The high and increasing costs of prescription drugs are “unsustainable” and can impede patient access to quality care, according to a new report on “Making Medicines Affordable: A National Imperative” from the National Academies of Sciences, Engineering, and Medicine. Although the report acknowledges great success in recent years in the development and delivery of important new drugs by biopharmaceutical companies, and the possibility that curbs on drug prices could limit R&D, the health policy experts conclude that the greater imperative today is to make prescription medicines more affordable for everyone.
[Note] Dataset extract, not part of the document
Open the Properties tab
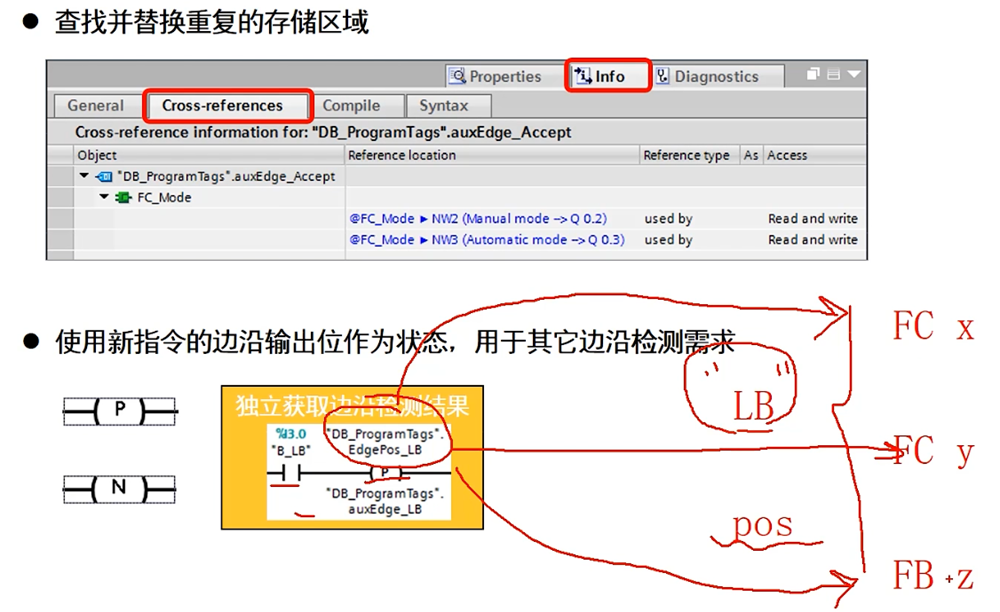This screenshot has height=612, width=1000. (x=495, y=76)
To this end, the panel chaired by Norman Augustine, former CEO of Lockheed Martin, urges the federal government to use its considerable purchasing power to directly negotiate prices of medicines. It also advises Congress to expand flexibility in formulary design to minimize consumer costs. Such negotiations would gain from greater transparency in prices, profit margins, and financial flows through the biopharmaceutical supply chain. Insurers, moreover, should disclose average net prices paid for drugs, and data from manufacturers would clarify average net volume and drug prices in different markets. And reimbursement policies would be revised to avoid encouraging clinicians to administer more costly medicines in doctors’ offices.
To prevent inappropriate prescribing of newer, more expensive therapies, the panel also seeks to discourage direct-to-consumer advertising of drugs by eliminating the tax deduction for outlays in this area. Clinicians and hospitals would further restrict pharma sales visits, the use of free drug samples, and other inducements.
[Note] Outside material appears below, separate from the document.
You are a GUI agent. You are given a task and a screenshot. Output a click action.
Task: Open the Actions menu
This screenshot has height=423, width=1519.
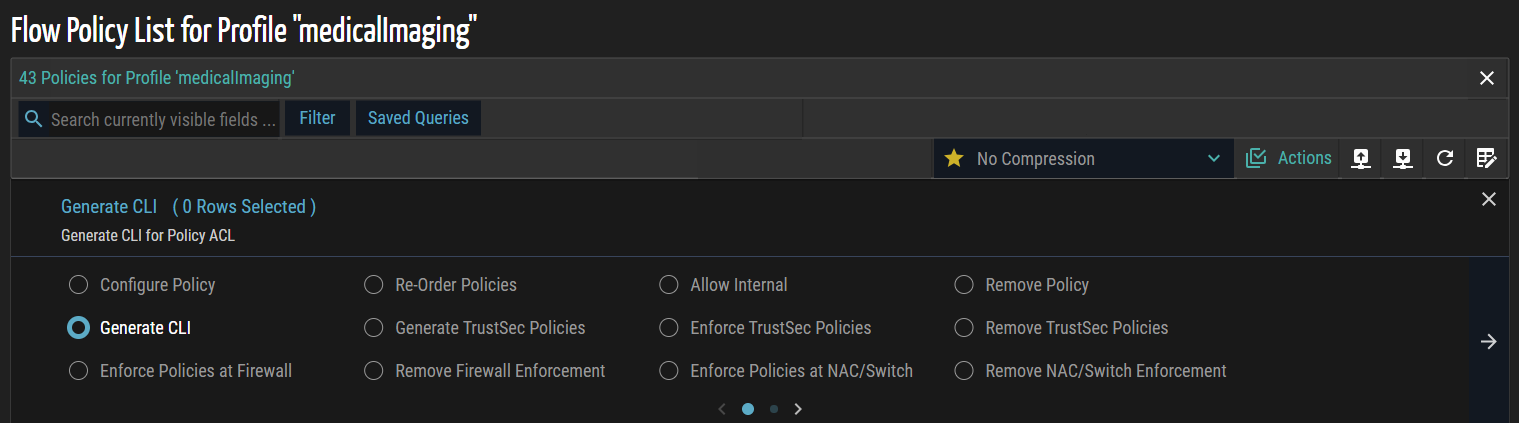pyautogui.click(x=1289, y=158)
Insurers also would set annual limits on beneficiary outlays for prescription drugs and make other changes in drug benefit plans to avoid imposing excessive burdens on individual patients. The report recommends an end to “pay-for-delay” agreements that postpone generic-drug entry into a market and proposes regulatory and legal changes to foster competition. One specific is for Congress to revise the Orphan Drug Act to ensure appropriate use of market exclusivity awards and achieve more reasonable pricing.
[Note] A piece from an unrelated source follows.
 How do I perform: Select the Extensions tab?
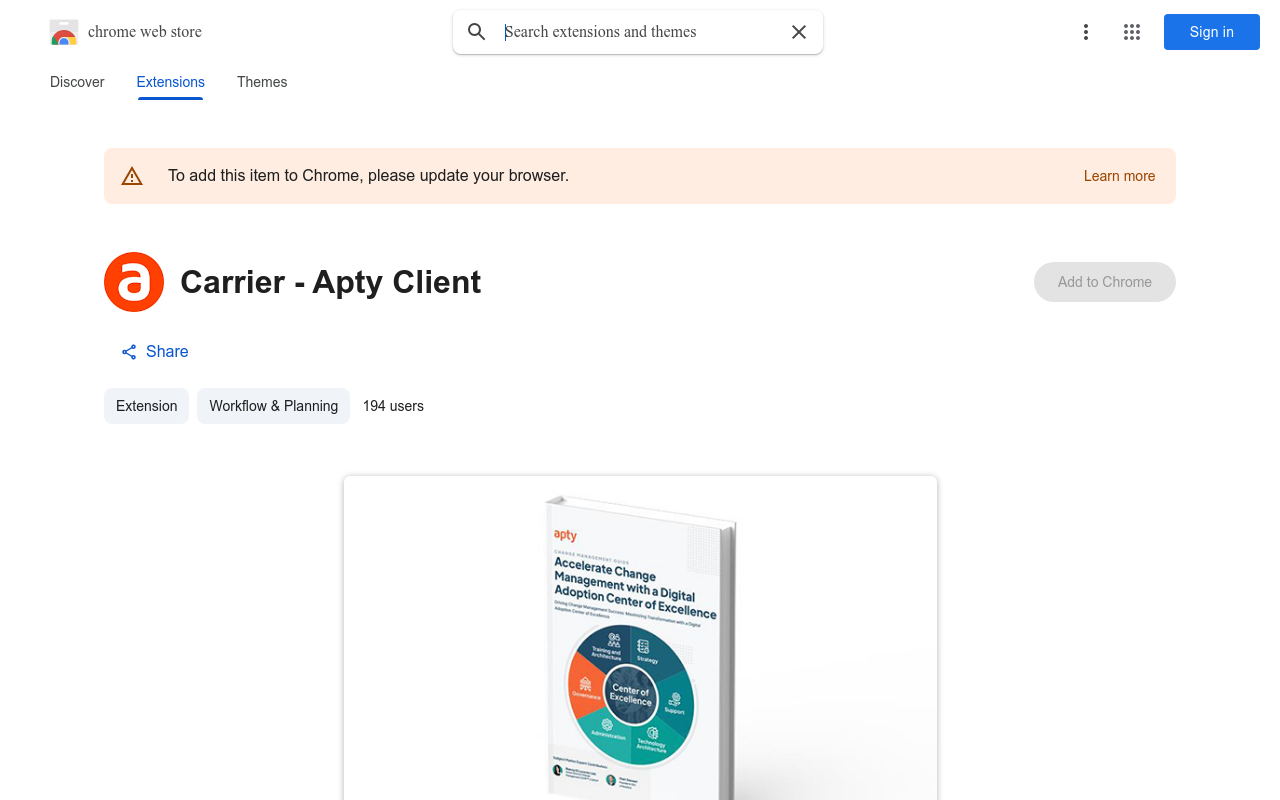(171, 82)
The two industry representatives on the panel of 17 health policy leaders added a dissenting view to the 150-page report, noting challenges in calculating appropriate prices for important new medicines and the need to fully assess how the committee’s recommendations would affect future innovation. Former Merck Executive Vice-President Michael Rosenblatt and former Genzyme Chairman Henri Termeer (who died in May 2017) oppose government negotiating of drugs, formulary exclusions based on price, broader drug importation, greater exercise of government “march-in” rights, and blanket curbs on drug advertising.
At the same time, five members of the panel complain that the recommendations don’t go far enough to promote transparency and price reform, and that alternative payment models are needed to achieve such goals.